Segment Start: Dataset records

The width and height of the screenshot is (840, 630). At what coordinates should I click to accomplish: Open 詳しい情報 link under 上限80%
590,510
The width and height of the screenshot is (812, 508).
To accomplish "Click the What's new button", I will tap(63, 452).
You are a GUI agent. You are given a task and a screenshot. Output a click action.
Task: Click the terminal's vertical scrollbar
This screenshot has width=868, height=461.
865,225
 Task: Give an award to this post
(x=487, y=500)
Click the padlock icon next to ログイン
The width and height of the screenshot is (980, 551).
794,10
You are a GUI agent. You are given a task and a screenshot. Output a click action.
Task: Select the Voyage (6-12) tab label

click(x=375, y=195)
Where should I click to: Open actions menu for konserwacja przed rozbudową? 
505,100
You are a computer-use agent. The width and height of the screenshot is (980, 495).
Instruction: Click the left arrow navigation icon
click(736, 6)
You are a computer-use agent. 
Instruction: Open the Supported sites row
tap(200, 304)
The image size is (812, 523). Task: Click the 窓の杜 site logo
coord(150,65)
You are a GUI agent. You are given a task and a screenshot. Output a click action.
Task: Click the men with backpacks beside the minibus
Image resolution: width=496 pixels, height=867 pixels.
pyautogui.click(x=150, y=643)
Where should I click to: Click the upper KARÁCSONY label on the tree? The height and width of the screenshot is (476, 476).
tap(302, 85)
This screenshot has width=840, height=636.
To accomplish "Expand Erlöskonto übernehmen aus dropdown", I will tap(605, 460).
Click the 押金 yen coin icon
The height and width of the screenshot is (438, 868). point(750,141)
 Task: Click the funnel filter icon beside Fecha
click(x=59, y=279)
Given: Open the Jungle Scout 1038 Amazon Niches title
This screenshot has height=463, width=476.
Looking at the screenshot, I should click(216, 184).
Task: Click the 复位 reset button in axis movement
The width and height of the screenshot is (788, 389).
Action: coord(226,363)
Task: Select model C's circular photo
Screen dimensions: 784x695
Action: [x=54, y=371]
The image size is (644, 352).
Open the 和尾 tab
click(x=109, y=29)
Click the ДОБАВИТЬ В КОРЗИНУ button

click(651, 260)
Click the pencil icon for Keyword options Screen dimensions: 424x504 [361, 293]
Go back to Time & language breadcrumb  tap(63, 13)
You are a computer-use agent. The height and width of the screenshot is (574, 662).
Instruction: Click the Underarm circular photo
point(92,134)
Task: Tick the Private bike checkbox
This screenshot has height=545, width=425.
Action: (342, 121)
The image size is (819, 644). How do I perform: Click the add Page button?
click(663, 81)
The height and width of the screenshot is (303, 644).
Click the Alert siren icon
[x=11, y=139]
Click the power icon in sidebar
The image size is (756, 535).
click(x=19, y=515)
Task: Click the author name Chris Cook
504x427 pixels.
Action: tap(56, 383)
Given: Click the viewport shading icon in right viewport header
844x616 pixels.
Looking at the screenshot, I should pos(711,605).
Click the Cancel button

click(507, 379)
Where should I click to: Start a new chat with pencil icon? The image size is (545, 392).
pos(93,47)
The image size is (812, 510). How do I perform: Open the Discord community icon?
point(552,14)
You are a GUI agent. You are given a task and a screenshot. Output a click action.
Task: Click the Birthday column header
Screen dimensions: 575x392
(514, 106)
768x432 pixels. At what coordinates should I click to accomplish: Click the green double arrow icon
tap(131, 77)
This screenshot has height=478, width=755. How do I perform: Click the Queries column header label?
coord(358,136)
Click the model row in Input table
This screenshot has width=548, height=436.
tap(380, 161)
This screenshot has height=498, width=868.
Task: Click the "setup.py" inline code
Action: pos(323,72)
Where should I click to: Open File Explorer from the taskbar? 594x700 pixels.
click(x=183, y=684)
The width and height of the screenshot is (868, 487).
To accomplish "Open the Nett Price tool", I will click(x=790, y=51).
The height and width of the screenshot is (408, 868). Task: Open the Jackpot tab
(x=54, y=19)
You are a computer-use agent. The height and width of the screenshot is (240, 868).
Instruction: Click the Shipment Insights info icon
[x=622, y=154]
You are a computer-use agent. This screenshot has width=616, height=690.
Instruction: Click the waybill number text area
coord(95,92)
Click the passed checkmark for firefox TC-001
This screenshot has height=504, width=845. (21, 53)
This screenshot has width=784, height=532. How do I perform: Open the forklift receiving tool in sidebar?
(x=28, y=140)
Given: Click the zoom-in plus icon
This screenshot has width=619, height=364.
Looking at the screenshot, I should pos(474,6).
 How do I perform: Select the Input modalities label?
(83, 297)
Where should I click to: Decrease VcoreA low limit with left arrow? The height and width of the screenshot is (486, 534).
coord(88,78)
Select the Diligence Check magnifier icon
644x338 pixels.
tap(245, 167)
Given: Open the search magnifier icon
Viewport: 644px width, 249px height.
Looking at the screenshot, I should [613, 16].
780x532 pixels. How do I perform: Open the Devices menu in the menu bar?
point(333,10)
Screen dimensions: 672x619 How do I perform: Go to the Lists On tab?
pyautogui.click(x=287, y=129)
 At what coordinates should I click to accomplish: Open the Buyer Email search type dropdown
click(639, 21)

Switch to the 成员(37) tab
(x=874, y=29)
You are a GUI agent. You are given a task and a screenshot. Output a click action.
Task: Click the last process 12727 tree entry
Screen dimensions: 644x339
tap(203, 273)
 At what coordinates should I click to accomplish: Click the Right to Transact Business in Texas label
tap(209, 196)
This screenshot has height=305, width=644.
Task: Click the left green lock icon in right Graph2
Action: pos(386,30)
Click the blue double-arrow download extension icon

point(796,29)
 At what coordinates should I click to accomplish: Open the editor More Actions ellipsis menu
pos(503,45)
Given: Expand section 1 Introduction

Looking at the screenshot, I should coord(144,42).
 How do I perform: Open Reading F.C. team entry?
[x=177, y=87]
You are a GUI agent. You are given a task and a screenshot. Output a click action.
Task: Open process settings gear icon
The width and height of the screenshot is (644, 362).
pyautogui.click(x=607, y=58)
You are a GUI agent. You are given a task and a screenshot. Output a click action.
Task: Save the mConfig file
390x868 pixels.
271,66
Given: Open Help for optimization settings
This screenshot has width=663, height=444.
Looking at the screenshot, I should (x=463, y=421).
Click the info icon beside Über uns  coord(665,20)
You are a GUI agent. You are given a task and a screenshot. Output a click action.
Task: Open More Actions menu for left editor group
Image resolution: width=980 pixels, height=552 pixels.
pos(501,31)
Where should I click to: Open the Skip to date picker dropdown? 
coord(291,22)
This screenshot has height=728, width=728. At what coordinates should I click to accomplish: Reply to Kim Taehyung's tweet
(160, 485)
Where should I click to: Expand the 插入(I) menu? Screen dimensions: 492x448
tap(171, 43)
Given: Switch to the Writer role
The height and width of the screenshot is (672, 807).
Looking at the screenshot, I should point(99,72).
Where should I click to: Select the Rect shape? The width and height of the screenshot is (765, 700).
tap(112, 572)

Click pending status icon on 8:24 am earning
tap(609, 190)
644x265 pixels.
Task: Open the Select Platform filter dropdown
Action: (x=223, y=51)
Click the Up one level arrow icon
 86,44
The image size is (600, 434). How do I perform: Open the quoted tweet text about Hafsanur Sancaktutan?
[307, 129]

Segment End: Dataset records

**Exercise**:
Where the data above reaches the line holding "The width and height of the screenshot is (788, 389).", begin printing, and stop after the line holding "Click the power icon in sidebar". Each line must be reproduced exactly, with nothing else added.

**Answer to the exercise**:
The width and height of the screenshot is (788, 389).
Action: coord(226,363)
Task: Select model C's circular photo
Screen dimensions: 784x695
Action: [x=54, y=371]
The image size is (644, 352).
Open the 和尾 tab
click(x=109, y=29)
Click the ДОБАВИТЬ В КОРЗИНУ button

click(651, 260)
Click the pencil icon for Keyword options Screen dimensions: 424x504 [361, 293]
Go back to Time & language breadcrumb  tap(63, 13)
You are a computer-use agent. The height and width of the screenshot is (574, 662).
Instruction: Click the Underarm circular photo
point(92,134)
Task: Tick the Private bike checkbox
This screenshot has height=545, width=425.
Action: (342, 121)
The image size is (819, 644). How do I perform: Click the add Page button?
click(663, 81)
The height and width of the screenshot is (303, 644).
Click the Alert siren icon
[x=11, y=139]
Click the power icon in sidebar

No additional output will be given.